Le ministre canadien de l'Immigration Ahmed Hussen a assuré cet après-midi que le Canada n'avait nullement l'intention de se retirer de l'Entente sur les tiers pays sûrs, qui encadre le passage de demandeurs d'asile entre les États-Unis et le Canada.

Hier, le premier ministre Justin Trudeau avait ouvert la porte à une modification de cette entente.

De passage dans la métropole aujourd'hui pour une allocution devant le Conseil des relations internationales de Montéral (CORIM), le ministre Hussen a confirmé que des discussions étaient déjà en cours avec les autorités américaines. «Ce ne sont pas encore des négociations formelles», a-t-il toutefois assuré. «Nous allons continuer de faire valoir nos inquiétudes.»

En vertu de l'Entente sur les tiers pays sûrs, les demandeurs d'asile sont tenus de présenter leur demande dans le premier pays où ils arrivent, pour peu qu'ils traversent la frontière par les voies officielles. Ainsi, un demandeur d'asile qui se présente à une douane canadienne sera renvoyé aux États-Unis.

Questionné à savoir si le Canada envisageait de se retirer de l'accord advenant une impasse des discussions, M. Hussen a été catégorique: l'entente est là pour rester, bien que chacune des parties puisse en suspendre l'application pendant trois mois.

«Ce serait complètement irresponsable, car cet accord est bon pour le Canada, a-t-il tranché. Nos deux pays gèrent l'immigration de manière ordonnée. Si l'accord était suspendu, nous ne pourrons même plus expulser les migrants qui arrivent des États-Unis par les postes de douane réguliers. Nous aurons encore plus de demandes d'asile que nous en avons maintenant.»

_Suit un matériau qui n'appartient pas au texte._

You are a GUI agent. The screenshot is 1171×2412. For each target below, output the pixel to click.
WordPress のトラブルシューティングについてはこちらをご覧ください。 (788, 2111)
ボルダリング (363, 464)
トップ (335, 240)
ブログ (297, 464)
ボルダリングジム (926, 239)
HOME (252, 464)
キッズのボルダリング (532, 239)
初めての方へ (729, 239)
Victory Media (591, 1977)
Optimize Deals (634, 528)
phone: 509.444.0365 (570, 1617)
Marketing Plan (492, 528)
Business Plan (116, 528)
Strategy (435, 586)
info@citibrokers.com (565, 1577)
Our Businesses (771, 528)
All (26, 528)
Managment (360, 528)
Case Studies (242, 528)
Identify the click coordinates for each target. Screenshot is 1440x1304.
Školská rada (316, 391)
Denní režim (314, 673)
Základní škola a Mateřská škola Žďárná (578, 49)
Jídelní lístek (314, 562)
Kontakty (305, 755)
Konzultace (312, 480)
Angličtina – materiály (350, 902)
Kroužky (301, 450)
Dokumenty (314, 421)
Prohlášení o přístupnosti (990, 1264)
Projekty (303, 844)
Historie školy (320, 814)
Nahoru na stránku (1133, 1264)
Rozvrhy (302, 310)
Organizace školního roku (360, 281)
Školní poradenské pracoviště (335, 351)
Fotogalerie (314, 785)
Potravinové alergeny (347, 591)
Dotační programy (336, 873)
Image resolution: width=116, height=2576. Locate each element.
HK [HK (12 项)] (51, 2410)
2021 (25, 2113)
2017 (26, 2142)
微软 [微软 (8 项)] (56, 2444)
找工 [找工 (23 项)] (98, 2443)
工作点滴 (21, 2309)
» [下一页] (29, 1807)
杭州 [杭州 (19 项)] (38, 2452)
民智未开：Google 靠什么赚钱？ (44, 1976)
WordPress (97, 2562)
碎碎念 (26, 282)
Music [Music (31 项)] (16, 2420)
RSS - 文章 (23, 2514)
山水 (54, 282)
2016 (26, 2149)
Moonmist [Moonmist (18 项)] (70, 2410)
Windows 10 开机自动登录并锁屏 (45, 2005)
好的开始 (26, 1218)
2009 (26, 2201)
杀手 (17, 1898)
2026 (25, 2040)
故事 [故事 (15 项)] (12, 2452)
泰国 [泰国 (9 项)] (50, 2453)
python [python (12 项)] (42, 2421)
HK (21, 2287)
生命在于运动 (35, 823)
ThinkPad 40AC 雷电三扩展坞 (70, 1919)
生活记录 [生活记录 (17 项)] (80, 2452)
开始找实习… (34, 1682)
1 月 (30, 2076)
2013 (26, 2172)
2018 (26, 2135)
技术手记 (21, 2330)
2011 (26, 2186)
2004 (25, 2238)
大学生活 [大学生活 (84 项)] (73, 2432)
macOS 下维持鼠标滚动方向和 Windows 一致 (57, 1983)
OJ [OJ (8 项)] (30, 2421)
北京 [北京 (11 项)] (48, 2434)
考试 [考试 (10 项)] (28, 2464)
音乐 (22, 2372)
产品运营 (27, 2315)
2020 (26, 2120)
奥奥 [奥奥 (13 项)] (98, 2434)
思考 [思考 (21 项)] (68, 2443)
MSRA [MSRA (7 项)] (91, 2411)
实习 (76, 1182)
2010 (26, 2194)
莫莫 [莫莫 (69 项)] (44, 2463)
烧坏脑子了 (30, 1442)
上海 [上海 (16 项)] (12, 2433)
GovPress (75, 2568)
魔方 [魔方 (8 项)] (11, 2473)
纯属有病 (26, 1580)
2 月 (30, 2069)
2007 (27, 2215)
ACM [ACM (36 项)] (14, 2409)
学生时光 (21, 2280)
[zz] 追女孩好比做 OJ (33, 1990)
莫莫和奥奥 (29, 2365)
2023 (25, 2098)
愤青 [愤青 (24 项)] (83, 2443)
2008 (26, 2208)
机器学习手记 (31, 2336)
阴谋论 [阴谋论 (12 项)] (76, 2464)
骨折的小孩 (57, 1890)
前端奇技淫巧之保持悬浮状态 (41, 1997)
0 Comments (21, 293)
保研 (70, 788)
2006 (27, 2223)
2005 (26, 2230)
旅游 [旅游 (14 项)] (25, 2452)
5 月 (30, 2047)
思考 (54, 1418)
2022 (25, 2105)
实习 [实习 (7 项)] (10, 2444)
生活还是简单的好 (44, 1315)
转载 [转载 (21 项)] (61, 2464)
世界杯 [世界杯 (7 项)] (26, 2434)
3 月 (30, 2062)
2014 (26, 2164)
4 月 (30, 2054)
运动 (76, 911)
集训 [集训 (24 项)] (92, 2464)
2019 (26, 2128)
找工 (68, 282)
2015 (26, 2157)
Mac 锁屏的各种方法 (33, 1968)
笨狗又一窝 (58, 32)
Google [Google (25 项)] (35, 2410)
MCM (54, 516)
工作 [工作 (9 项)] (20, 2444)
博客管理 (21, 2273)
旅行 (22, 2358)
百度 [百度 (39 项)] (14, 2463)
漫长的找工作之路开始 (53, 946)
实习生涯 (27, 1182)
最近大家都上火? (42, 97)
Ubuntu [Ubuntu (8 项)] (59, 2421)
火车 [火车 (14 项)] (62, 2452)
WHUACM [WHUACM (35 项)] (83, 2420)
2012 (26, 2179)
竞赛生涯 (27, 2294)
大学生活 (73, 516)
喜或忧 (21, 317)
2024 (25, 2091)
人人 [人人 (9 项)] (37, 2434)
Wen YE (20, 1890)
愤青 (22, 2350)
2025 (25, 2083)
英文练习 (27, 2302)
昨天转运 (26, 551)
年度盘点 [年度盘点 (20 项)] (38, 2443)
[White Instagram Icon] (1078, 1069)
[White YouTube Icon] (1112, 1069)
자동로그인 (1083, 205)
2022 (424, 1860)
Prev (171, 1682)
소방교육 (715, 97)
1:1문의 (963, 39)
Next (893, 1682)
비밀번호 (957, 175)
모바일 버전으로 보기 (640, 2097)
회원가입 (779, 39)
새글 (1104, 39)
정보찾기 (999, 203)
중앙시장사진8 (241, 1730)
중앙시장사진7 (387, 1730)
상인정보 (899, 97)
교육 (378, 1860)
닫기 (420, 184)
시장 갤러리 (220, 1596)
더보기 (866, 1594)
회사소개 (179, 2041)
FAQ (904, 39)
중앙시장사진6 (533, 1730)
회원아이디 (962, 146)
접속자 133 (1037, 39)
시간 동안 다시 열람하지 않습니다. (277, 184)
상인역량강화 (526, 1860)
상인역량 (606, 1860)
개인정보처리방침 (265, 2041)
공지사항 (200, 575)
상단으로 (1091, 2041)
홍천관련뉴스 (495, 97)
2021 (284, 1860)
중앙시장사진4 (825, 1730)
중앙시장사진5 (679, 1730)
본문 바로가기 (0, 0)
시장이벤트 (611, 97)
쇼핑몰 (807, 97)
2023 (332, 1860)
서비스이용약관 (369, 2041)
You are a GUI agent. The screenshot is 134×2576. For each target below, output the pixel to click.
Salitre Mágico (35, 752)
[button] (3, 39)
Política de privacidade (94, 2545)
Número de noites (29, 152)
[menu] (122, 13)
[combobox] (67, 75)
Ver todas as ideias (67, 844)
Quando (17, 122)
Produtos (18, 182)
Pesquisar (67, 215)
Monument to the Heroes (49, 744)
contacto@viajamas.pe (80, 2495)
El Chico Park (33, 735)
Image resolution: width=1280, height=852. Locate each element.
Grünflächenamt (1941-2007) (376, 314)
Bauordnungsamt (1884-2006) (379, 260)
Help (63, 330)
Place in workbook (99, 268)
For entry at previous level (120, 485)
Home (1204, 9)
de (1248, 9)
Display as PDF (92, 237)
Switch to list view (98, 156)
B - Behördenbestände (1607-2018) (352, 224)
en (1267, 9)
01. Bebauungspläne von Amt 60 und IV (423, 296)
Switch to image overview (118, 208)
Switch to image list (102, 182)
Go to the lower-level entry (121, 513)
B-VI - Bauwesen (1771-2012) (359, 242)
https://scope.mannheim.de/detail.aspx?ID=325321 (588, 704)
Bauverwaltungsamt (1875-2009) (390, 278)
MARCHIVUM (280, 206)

Ahmed Hussen a toutefois justifié les discussions en cours avec ses homologues américains du fait que l'entente est vieille de 14 ans et qu'elle mérite d'être modernisée.

Information incomplète

Le ministre a également affirmé qu'Ottawa avait pris contact avec l'organisation Plattsburgh Cares pour lui signifier qu'elle distribuait de l'information incomplète et possiblement fausse aux migrants désirant faire une demande d'asile au Canada.

La Presse canadienne faisait état hier d'un dépliant distribué par Plattsburgh Cares encourageant les demandeurs d'asile à traverser la frontière au chemin Roxham, décrit comme «le passage irrégulier et non officiel» pour entrer au Canada.

La ville de Plattsburgh où le dépliant circule est située à un peu moins de 50 kilomètres du chemin Roxham à Saint-Bernard-de-Lacolle où quelques milliers de demandeurs d'asile ont traversé depuis l'été dernier.

«Ils n'expliquent pas le système de demande d'asile entier, ni qui peut s'en prévaloir, et cela peut mener des personnes sur la fausse piste, a dit M. Hussen. Nous ne voulons pas créer de faux espoirs à des familles. C'était la bonne chose à faire que d'aller là-bas et dire la vérité sur notre système d'immigration, qu'on ne distribue pas des billets gratuits.»

Ottawa s'attaque aux demandes d'asile irrégulières

Par ailleurs, les demandeurs d'asile qui entrent illégalement au Canada - seulement pour attendre plusieurs mois avant que leur demande de statut de réfugié ne soit traitée - pourraient voir leur dossier finalisé plus rapidement en raison des changements apportés par le gouvernement fédéral.

L'agence indépendante qui traite les revendications du statut de réfugié entend accélérer le traitement des dossiers de ceux qui traversent illégalement la frontière, par exemple en entrant au Canada en provenance des États-Unis par des chemins forestiers non officiels pour revendiquer le statut de réfugié.

Les changements feront en sorte que des douzaines de membres supplémentaires de la Commission de l'immigration et du statut de réfugié se consacreront exclusivement au traitement de ces demandes, car l'organisme continue à composer avec un important arriéré de dossiers.

Le ministre de l'Immigration Ahmed Hussen espère que cela enverra un message au monde que le fait les réclamations seront entendues rapidement et que les personnes dont la demande sera jugée illégitime seront expulsées du pays.

L'agence est en train d'embaucher 64 employés qui seront affectés au traitement des demandes d'immigration irrégulières.

L'agence estime que le personnel supplémentaire lui permettra de traiter 17 000 autres demandes d'asile d'ici le 31 mars 2020.